— EXERCISE DIRECTIONS —
Show each line in the rows below that contains the string "resolution", treating uppercase and lowercase as different.

— DATA PROVIDED —
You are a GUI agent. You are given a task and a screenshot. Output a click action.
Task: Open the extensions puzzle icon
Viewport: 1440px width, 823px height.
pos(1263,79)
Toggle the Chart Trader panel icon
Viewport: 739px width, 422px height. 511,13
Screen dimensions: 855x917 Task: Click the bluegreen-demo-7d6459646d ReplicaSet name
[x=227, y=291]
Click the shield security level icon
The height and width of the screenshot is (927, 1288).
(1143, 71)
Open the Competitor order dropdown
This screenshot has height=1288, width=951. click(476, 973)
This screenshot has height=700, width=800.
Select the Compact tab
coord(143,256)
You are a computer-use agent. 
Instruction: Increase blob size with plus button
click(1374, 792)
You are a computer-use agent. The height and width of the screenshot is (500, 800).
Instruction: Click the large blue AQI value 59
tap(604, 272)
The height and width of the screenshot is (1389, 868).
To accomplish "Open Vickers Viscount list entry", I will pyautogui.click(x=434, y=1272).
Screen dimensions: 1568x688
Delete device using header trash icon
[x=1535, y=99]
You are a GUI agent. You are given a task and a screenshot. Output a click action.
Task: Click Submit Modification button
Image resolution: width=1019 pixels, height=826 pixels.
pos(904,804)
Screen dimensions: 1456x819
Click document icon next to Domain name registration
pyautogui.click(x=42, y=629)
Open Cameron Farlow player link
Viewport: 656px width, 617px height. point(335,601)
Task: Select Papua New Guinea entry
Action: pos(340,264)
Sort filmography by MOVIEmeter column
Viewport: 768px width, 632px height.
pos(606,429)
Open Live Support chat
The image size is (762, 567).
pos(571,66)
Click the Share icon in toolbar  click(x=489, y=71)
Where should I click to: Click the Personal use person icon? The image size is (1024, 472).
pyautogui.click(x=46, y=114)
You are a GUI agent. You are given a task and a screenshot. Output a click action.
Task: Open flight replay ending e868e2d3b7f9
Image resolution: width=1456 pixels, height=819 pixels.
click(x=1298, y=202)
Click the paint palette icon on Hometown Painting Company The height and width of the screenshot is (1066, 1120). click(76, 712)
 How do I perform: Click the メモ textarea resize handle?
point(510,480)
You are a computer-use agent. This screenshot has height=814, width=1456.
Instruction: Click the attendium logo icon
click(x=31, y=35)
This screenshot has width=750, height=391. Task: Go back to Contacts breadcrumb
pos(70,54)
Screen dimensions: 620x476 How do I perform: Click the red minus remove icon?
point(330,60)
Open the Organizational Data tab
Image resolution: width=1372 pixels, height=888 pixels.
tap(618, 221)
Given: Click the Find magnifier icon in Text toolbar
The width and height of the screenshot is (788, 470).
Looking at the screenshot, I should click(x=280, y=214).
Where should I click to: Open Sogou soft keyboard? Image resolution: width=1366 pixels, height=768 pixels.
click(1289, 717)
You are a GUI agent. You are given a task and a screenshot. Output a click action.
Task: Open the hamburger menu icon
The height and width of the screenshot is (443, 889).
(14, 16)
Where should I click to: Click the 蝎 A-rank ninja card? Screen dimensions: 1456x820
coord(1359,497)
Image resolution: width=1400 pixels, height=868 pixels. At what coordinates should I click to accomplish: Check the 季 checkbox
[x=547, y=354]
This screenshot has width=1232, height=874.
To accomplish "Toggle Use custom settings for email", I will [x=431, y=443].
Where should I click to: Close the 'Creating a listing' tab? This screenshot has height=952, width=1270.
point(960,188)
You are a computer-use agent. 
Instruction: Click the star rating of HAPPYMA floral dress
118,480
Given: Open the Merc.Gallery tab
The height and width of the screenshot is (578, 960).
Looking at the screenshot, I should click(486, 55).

— REPLY —
Image resolution: width=1019 pixels, height=826 pixels.
Image resolution: width=1456 pixels, height=819 pixels.
Image resolution: width=1372 pixels, height=888 pixels.
Where should I click to: Open Sogou soft keyboard? Image resolution: width=1366 pixels, height=768 pixels.
Image resolution: width=1400 pixels, height=868 pixels. At what coordinates should I click to accomplish: Check the 季 checkbox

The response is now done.